Artificial intelligence can play a key role in drug discovery, especially artificial neural networks, such as deep neural networks or recurrent networks, driving the development of this field. Many applications in property or activity prediction, such as physical chemistry and ADMET properties, quantitative structure-property relationship (QSPR) or quantitative structure-activity relationship (QSAR), support this application. Artificial intelligence promotes the development of biologically active molecules toward the desired characteristics. Combined with the synthesis plan and the feasibility of easy synthesis, the possibility of computers automatically discovering drugs is increasing.
High-quality input data is very important for the decision-making of predictive models. Without proper data and understanding of the scope of data application, no matter how good a model method is, it is difficult to output useful results. When considering whether the data is suitable for modeling, the most important thing we need to pay attention to is whether the data comes from the terminal. If not, the model may be wrong. There are different levels of uncertainty within and between data. Some data are related because they originate from the same problem. This requires humans to make reasonable annotations, but such a lengthy process is often ignored. Although to a certain extent we can use automatic labeling instead, AI can only provide limited help by inferring context and automatically detecting inconsistent labeling errors. Another challenge of labeling is the constant change and inconsistency of the understanding of biological issues, that is, the lack of a coherent knowledge system.
Despite the continuous development of high-throughput technology and synthetic chemistry, the chemistry space we search only occupies a small part. Cutting-edge methods such as DNA coding libraries can only test about 10^7-10^10 molecules. According to the different restriction conditions, we estimate that the chemical space of drug-like compounds is about 10^18-10^200 molecules. We have no way to exhaust all molecules, so the core question of drug design is "what should we do next." Medicinal chemists design based on their experience and the feasibility of synthesis, but based on the complexity of human diseases and the many difficulties faced in medicinal chemistry, if there is a method that can put forward new hypotheses, this will be useful for drug design.

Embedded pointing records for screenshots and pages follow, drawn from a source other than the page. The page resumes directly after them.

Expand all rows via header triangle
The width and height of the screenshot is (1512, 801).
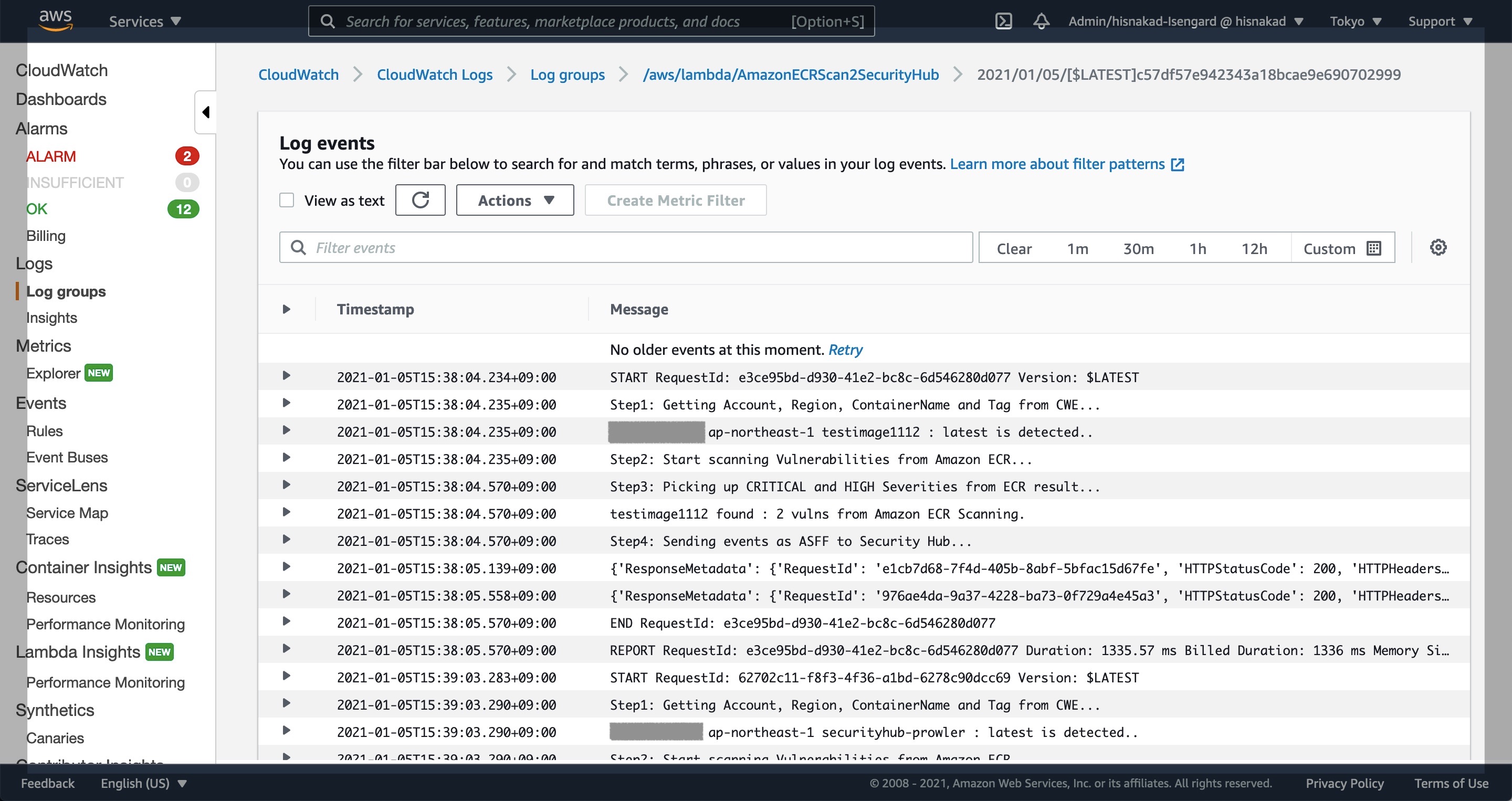pos(287,309)
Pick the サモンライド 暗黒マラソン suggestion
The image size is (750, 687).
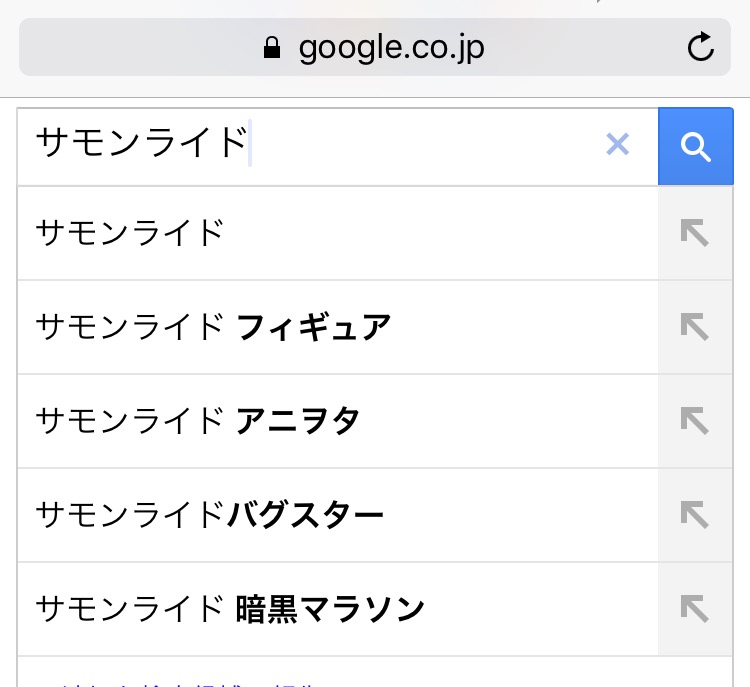[x=230, y=609]
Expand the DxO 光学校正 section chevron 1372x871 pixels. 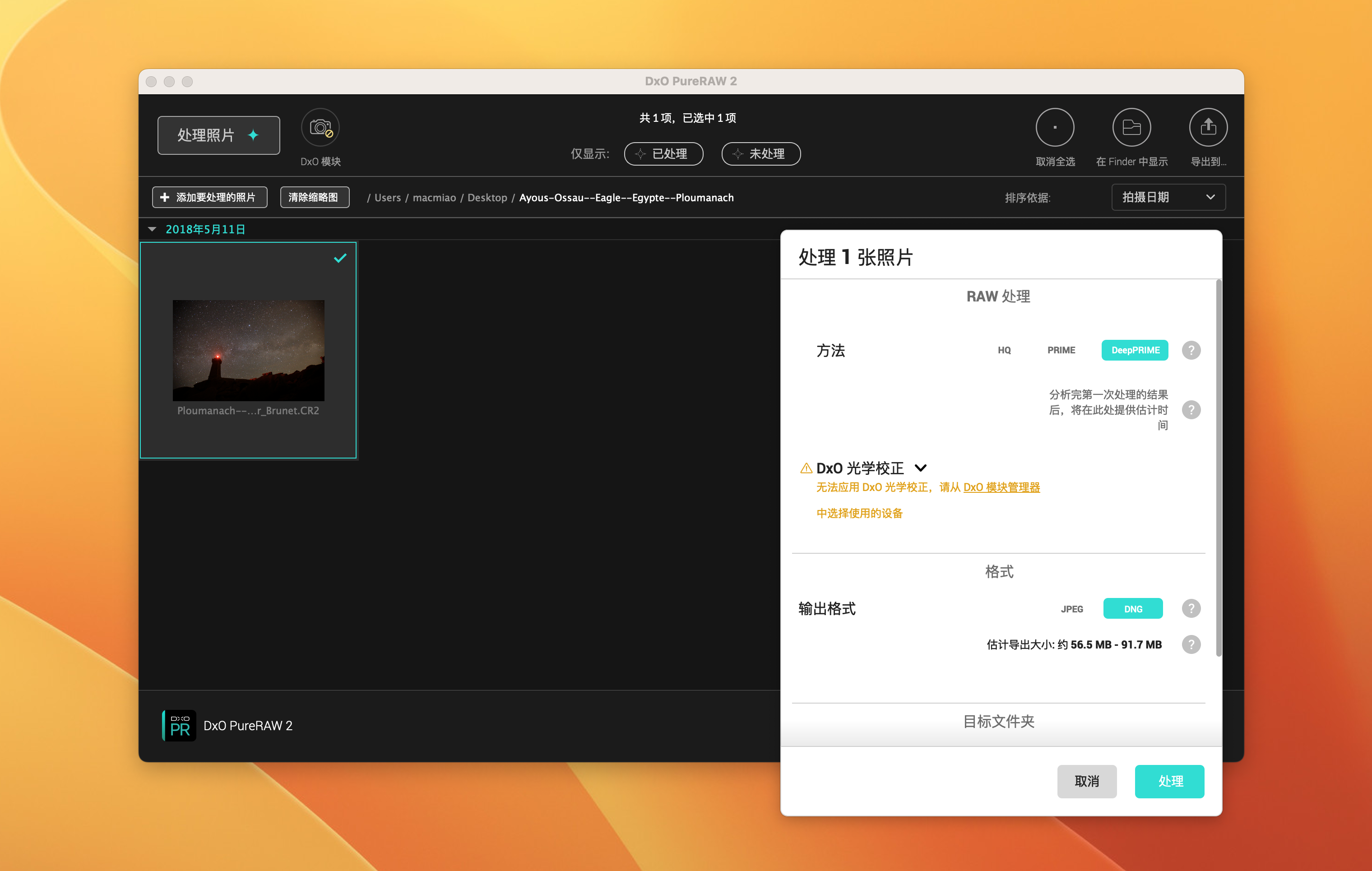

Drug discovery needs to balance multiple indicators in the design process including target potential, selectivity, clearance rate, and permeability. However, optimizing one of the properties may reduce the other properties. Such a conflicting problem can be solved by the calculation framework of Multi-Objective Optimization (MOO). To carry out MOO, we must first train a predictive model for each chemical property, and then try to solve the optimization problem through the MOO algorithm, that is, find one or a series of molecules with better comprehensive properties. Since these properties usually conflict with each other, our goal is to generate a series of potential lead molecules, each of which has a trade-off between different properties, but they have been optimized to the best structure in a certain property. Such a set of solutions can be considered as the optimal boundary, and moving along the boundary will produce multiple optimal solutions. The current challenge for MOO is to construct them in reverse to some extent to find the chemical properties corresponding to the optimal activity (reverse QSAR). Similar to the de novo molecular design mentioned above, generative AI models may be suitable for solving such problems.

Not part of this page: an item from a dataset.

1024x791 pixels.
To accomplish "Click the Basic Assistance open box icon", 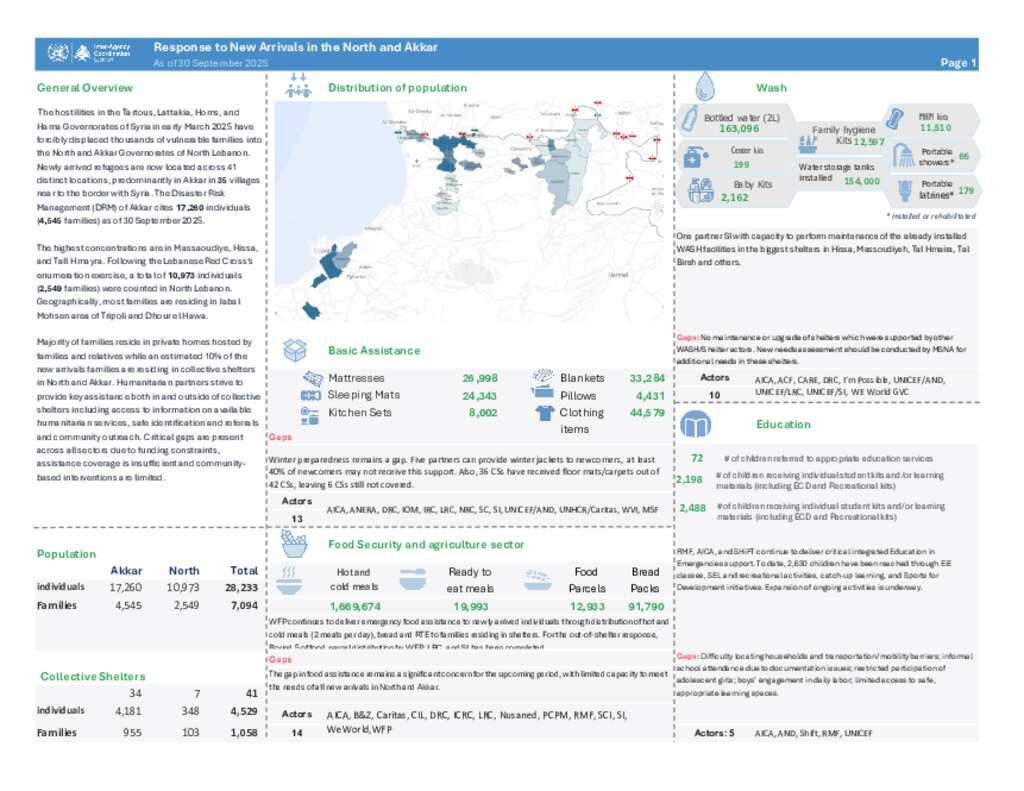I will click(296, 350).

In the drug discovery phase, discovering and optimizing a chemical molecule requires a lot of time and investment, and the risk is extremely high. Therefore, R&D personnel continue to invest in improving the ability to detect compounds. This generates a lot of data points but also brings a lot of challenges. In drug discovery, the main process of improving the properties of the lead molecule to the properties required by the drug candidate is called the Design-Make-Test-Analyse (DMTA) cycle. This classical method based on hypothesis first uses available data to generate hypotheses and design molecules, then synthesize the designed compounds, and test them with appropriate detection methods to verify whether the hypothesis is correct and improve the understanding of the problem. Then, analyze this knowledge and transform it into a hypothetical design for the next cycle.

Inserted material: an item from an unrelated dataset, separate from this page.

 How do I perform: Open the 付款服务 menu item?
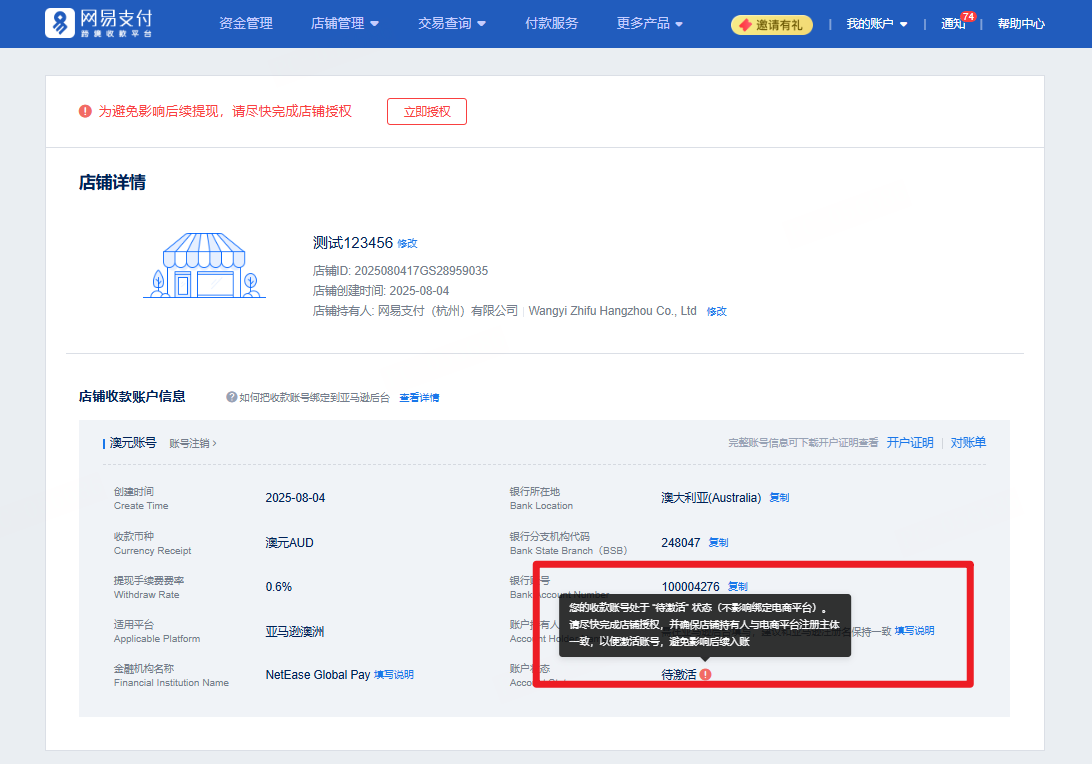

Pharmaceutical companies have begun to apply AI-related technologies to research and development projects through cooperation, but it is not time to place all bets on AI-based drug design. Due to the high complexity and uncertainty of drug development, we should still treat it with curiosity and caution, and strive to focus on providing solutions to key problems ranging from 0 to 1 such as new targets/new sites for current drug development. To achieve its maximum effect. The use of AI in drug design requires a long-term perspective, which can improve the efficiency of each stage of research and development, and reduce the barriers between different scientific research cultures, so as to build a healthy innovative drug research and development ecosystem.